ASSIGNMENT
Return the data. Every word must match.

SOURCE DATA
####################
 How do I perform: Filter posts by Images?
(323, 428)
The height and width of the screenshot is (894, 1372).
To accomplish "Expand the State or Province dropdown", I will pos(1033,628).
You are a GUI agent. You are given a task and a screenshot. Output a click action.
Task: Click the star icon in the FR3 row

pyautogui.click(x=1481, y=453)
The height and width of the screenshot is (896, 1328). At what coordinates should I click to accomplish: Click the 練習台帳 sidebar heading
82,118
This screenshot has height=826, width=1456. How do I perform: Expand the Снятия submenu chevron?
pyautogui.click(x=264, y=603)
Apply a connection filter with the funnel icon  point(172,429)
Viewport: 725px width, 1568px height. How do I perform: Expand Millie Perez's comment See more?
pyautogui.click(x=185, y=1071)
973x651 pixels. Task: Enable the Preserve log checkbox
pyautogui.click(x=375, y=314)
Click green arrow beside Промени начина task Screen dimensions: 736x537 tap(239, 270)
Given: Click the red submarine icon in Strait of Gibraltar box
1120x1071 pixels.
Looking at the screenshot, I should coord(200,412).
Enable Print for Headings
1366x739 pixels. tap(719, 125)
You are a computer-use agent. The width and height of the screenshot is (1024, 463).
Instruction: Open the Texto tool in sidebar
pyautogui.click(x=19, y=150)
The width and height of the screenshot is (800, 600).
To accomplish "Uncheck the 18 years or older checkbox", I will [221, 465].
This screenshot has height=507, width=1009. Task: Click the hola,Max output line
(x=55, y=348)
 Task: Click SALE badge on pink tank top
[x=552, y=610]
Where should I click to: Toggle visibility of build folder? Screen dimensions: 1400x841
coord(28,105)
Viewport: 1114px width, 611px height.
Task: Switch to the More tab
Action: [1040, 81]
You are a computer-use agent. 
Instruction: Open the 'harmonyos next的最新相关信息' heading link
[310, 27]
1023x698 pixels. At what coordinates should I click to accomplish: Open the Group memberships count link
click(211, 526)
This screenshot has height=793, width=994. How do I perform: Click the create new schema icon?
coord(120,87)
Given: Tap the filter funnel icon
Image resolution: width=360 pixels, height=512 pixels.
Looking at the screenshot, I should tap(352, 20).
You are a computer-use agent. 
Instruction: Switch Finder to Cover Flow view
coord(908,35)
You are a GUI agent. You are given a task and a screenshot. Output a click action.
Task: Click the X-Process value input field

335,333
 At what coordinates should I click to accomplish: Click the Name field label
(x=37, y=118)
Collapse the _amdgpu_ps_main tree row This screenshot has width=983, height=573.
####################
SOLUTION TO THIS PROBLEM
 How do I perform: Filter posts by Images?
(323, 428)
The height and width of the screenshot is (894, 1372).
To accomplish "Expand the State or Province dropdown", I will pos(1033,628).
You are a GUI agent. You are given a task and a screenshot. Output a click action.
Task: Click the star icon in the FR3 row

pyautogui.click(x=1481, y=453)
The height and width of the screenshot is (896, 1328). At what coordinates should I click to accomplish: Click the 練習台帳 sidebar heading
82,118
This screenshot has height=826, width=1456. How do I perform: Expand the Снятия submenu chevron?
pyautogui.click(x=264, y=603)
Apply a connection filter with the funnel icon  point(172,429)
Viewport: 725px width, 1568px height. How do I perform: Expand Millie Perez's comment See more?
pyautogui.click(x=185, y=1071)
973x651 pixels. Task: Enable the Preserve log checkbox
pyautogui.click(x=375, y=314)
Click green arrow beside Промени начина task Screen dimensions: 736x537 tap(239, 270)
Given: Click the red submarine icon in Strait of Gibraltar box
1120x1071 pixels.
Looking at the screenshot, I should coord(200,412).
Enable Print for Headings
1366x739 pixels. tap(719, 125)
You are a computer-use agent. The width and height of the screenshot is (1024, 463).
Instruction: Open the Texto tool in sidebar
pyautogui.click(x=19, y=150)
The width and height of the screenshot is (800, 600).
To accomplish "Uncheck the 18 years or older checkbox", I will [221, 465].
This screenshot has height=507, width=1009. Task: Click the hola,Max output line
(x=55, y=348)
 Task: Click SALE badge on pink tank top
[x=552, y=610]
Where should I click to: Toggle visibility of build folder? Screen dimensions: 1400x841
coord(28,105)
Viewport: 1114px width, 611px height.
Task: Switch to the More tab
Action: [1040, 81]
You are a computer-use agent. 
Instruction: Open the 'harmonyos next的最新相关信息' heading link
[310, 27]
1023x698 pixels. At what coordinates should I click to accomplish: Open the Group memberships count link
click(211, 526)
This screenshot has height=793, width=994. How do I perform: Click the create new schema icon?
coord(120,87)
Given: Tap the filter funnel icon
Image resolution: width=360 pixels, height=512 pixels.
Looking at the screenshot, I should tap(352, 20).
You are a computer-use agent. 
Instruction: Switch Finder to Cover Flow view
coord(908,35)
You are a GUI agent. You are given a task and a screenshot. Output a click action.
Task: Click the X-Process value input field

335,333
 At what coordinates should I click to accomplish: Click the Name field label
(x=37, y=118)
Collapse the _amdgpu_ps_main tree row This screenshot has width=983, height=573.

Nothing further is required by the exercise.